Hyperspectral imagery for precision agriculture

This dissertation focuses on the development and implementation of engineering solutions for applying hyperspectral imagery in precision agriculture and addresses the following issues: geometric distortion correction in aerial hyperspectral image preprocessing, the development of hybrid feature selection and feature extraction algorithms, the application of geostatistical techniques, and the development of a ground-based hyperspectral imaging system. In the course of this research, innovative approaches were devised for use in real-world applications.; The main contribution of this dissertation to hyperspectral image processing is that a hybrid feature selection and feature extraction approach was proposed and implemented for image feature reduction. The general procedure was to select a subset of the original image bands and transform the image band subset to a new image space. The band subset can be regarded as the significant image bands for a given application.
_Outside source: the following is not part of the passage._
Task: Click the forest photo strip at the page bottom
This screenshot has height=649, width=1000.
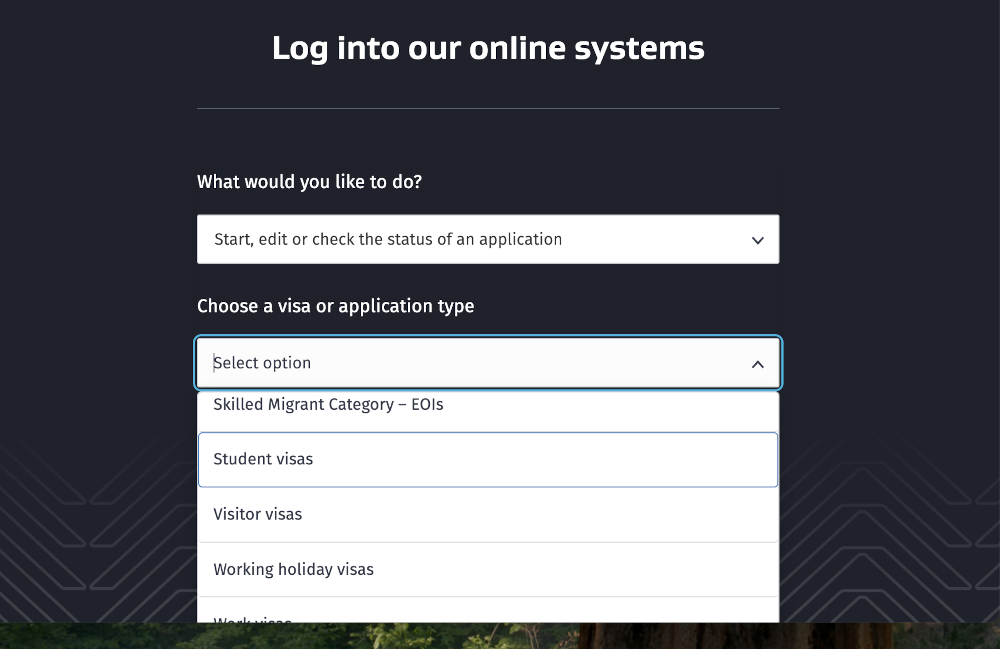Action: tap(500, 637)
The first implementation of the hybrid feature reduction approach was the GA-SPCA algorithm (Genetic Algorithm-based Selective Principal Component Analysis). In the initial experiments, the coefficients of correlation between an image and ground reference data were greater when using GA-SPCA than using standard PCA. To investigate the GA-SPCA algorithm further, a spatial-spectral feature extraction procedure was developed for soil nutrient classification, using a maximum likelihood classifier (SPCA+ML). In this case, feature extraction was based on class separability, measured using class distance. The second implementation of the hybrid feature reduction approach was the development of an automatic vegetation index generation algorithm---EAVI (Evolutionary Algorithm based Vegetation Index generation). The EAVI algorithm was applied to two precision farming applications---finding the temporal relationship between images and corn yield and estimating corn kernel grain quality. It was found that images from the beginning of full canopy coverage to the corn ear formation period provided the best and most stable results for corn yield estimation. The significant image bands were in the red edge region at 700 nm and in the NIR (near infrared) region at 826 nm.